I am trying to pull a file from hdfs and put back to hdfs,
below is my job configuration:
job.group=demo
job.description=A Gobblin job for demo purpose
source.class=gobblin.example.hdfs.SimpleHdfsTextSource
#converter.classes=gobblin.example.simplejson.SimpleJsonConverter
extract.namespace=gobblin.example.simplejson
# source configuration properties
# comma-separated list of file URIs (supporting different schemes, e.g., file://, ftp://, sftp://, http://, etc)
# whether to use authentication or not (default is false)

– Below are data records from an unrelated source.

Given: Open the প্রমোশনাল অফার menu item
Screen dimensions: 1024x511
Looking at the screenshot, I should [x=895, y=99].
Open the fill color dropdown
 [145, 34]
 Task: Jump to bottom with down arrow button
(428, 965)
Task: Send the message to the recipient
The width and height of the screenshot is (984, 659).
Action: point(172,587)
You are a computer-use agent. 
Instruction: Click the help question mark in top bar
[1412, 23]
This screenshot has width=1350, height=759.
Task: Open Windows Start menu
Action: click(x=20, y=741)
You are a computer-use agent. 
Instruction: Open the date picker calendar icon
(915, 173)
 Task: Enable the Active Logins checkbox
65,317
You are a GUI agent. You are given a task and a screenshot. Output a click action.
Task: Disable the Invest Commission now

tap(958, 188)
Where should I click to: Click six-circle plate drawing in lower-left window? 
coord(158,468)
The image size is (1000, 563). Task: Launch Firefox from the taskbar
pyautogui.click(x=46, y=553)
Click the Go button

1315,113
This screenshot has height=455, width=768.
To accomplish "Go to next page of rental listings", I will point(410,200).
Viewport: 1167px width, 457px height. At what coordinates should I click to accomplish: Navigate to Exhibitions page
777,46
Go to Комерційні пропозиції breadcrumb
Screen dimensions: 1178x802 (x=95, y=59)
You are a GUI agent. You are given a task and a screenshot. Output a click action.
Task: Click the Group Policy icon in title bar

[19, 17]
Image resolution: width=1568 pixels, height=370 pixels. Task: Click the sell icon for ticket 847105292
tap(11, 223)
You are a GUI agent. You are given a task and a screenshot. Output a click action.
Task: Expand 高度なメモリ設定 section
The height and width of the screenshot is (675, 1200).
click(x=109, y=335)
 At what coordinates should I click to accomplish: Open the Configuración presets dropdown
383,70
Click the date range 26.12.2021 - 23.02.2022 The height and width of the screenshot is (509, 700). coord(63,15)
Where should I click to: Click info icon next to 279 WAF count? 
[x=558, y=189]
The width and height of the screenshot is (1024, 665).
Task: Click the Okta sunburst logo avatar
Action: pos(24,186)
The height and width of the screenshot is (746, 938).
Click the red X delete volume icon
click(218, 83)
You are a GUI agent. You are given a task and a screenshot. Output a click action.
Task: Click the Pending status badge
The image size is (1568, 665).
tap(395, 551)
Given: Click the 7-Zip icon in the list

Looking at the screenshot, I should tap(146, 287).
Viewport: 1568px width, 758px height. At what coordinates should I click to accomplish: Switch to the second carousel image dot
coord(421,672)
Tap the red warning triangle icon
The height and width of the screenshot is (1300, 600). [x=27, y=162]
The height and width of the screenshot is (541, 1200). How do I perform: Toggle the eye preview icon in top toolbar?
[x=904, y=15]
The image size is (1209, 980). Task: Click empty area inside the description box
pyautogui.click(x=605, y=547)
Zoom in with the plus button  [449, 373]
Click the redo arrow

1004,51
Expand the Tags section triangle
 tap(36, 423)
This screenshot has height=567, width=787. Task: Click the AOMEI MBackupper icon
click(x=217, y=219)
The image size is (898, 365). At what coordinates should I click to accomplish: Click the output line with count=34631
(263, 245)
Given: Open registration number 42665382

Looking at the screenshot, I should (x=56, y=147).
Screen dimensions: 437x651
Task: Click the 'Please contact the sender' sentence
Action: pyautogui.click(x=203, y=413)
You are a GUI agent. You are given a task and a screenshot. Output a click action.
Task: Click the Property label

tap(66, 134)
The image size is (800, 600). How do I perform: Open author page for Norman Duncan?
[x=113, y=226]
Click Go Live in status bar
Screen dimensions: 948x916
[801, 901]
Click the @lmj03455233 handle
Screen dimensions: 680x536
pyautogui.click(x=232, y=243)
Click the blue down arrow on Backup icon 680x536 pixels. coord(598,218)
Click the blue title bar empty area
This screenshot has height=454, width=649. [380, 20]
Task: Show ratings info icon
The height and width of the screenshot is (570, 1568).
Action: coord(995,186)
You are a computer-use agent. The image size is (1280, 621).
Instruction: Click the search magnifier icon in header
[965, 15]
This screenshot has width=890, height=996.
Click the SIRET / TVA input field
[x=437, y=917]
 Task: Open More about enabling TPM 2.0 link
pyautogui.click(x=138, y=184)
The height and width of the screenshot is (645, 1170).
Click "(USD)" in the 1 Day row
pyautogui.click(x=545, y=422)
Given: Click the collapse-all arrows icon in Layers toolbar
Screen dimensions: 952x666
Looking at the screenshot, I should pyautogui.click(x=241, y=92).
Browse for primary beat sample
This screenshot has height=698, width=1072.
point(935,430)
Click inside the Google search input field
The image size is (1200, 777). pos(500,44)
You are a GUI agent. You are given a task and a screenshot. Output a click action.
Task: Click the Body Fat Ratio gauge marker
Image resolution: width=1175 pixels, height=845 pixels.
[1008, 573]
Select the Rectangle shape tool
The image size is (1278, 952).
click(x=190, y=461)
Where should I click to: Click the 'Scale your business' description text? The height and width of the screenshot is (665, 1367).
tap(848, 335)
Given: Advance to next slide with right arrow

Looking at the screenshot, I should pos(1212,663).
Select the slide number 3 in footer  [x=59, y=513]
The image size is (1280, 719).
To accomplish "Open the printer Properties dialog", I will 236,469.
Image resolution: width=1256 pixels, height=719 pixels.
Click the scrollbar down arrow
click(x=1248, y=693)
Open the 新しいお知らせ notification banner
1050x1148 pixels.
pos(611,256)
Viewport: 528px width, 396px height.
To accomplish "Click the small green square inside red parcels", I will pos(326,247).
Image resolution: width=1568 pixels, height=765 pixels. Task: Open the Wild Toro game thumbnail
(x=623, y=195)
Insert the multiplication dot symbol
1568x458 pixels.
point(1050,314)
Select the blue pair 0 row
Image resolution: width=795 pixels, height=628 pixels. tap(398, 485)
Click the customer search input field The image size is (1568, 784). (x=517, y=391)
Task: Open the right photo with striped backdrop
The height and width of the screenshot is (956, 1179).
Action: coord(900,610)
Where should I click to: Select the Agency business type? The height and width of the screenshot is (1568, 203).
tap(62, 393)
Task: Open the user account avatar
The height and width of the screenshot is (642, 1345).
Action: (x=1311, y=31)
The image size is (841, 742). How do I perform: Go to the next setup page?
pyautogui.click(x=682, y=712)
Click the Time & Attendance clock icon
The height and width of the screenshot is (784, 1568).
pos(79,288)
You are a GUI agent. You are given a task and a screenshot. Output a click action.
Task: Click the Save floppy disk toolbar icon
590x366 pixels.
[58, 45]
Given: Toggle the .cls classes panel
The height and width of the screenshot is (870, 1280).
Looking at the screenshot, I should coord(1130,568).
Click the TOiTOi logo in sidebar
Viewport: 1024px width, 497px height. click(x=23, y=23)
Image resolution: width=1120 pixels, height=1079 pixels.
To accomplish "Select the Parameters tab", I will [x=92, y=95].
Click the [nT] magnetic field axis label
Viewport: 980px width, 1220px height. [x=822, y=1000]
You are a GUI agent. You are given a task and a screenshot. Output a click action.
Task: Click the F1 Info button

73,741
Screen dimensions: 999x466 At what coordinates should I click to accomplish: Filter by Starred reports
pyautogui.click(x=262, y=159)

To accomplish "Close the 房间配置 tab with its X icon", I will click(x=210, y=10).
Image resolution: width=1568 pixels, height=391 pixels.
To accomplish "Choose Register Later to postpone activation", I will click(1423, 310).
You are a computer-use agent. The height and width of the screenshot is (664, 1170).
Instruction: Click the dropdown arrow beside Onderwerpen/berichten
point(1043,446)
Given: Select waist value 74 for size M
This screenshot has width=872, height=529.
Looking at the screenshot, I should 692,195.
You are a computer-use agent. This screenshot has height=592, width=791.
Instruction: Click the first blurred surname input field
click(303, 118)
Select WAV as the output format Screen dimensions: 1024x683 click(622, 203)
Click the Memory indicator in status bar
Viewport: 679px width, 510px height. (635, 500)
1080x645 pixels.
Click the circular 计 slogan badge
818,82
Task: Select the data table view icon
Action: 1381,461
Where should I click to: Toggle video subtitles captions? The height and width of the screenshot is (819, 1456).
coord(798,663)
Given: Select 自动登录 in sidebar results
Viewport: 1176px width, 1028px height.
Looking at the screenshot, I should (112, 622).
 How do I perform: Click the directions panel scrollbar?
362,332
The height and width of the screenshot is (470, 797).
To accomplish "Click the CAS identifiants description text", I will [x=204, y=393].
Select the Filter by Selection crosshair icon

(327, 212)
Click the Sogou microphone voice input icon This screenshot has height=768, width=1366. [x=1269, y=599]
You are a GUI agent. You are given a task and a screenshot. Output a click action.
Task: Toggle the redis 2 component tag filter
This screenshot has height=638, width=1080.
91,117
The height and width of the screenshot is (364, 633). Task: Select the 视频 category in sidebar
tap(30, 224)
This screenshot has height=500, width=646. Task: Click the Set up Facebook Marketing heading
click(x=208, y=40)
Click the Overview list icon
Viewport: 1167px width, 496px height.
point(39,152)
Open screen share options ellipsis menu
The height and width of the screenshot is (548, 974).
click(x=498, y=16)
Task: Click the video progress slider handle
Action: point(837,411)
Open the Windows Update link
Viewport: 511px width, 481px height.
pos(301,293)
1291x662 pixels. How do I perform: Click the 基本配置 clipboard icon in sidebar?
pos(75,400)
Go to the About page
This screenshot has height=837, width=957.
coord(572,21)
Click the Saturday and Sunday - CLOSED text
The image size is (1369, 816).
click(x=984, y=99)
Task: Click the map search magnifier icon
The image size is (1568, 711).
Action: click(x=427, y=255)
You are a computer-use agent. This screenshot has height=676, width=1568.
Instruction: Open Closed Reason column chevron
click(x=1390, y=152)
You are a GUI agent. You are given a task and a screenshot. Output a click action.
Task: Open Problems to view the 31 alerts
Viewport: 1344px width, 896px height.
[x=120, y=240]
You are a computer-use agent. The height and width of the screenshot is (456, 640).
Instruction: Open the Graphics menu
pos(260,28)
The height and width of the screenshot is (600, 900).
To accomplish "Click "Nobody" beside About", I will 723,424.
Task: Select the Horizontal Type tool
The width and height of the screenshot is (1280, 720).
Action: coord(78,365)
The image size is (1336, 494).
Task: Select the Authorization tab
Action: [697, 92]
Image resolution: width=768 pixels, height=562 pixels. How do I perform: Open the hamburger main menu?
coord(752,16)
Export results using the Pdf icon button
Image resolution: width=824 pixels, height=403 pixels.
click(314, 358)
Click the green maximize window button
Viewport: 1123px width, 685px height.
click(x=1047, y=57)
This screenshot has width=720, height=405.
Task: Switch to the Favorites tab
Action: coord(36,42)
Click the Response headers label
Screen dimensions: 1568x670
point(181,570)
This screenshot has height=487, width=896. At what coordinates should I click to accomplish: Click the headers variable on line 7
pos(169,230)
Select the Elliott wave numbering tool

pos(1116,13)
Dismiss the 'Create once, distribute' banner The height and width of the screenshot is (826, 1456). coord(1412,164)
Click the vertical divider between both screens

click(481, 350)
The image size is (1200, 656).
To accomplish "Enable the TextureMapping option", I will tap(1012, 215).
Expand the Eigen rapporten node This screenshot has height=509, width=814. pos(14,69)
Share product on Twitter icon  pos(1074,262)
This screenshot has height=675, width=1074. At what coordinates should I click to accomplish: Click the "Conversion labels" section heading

source.conn.use.authentication=
# credential for authentication purpose (optional)
source.conn.domain=
source.conn.username=
source.conn.password=
# source data schema
source.schema={"namespace":"example.avro", "type":"record", "name":"User", "fields":[{"name":"name", "type":"string"}, {"name":"favorite_number", "type":"int"}, {"name":"favorite_color", "type":"
string"}]}
# quality checker configuration properties
#qualitychecker.task.policies=gobblin.policies.count.RowCountPolicy,gobblin.policies.schema.SchemaCompatibilityPolicy
#qualitychecker.task.policy.types=OPTIONAL,OPTIONAL
#qualitychecker.row.policies=gobblin.policies.schema.SchemaRowCheckPolicy
#qualitychecker.row.policy.types=OPTIONAL
#qualitychecker.row.err.file=test/jobOutput
data.publisher.type=gobblin.publisher.BaseDataPublisher
# Data publisher related configuration properties
# #data.publisher.type=gobblin.publisher.BaseDataPublisher
data.publisher.final.dir=/data/gobblin-yarn/job-output
data.publisher.replace.final.dir=false
#
# # Directory where job/task state files are stored
state.store.dir=/data/gobblin-yarn/state-store
# writer configuration properties
writer.destination.type=HDFS
writer.output.format=AVRO
writer.staging.dir=/data/gobblin-yarn/task-staging
writer.output.dir=/data/gobblin-yarn/task-output
++++++++++++++++++++++++++++++++++++++++++++++++++++++++++
but I get a problem , the stack trace as below:
on app master
2016-04-20 23:32:15 CST ERROR [JobScheduler-0] gobblin.runtime.AbstractJobLauncher - Failed to clean leftover staging data
java.lang.IllegalArgumentException: Wrong FS: hdfs://_append, expected: hdfs://
10.45.41.172:9000 at org.apache.hadoop.fs.FileSystem.checkPath(FileSystem.java:647)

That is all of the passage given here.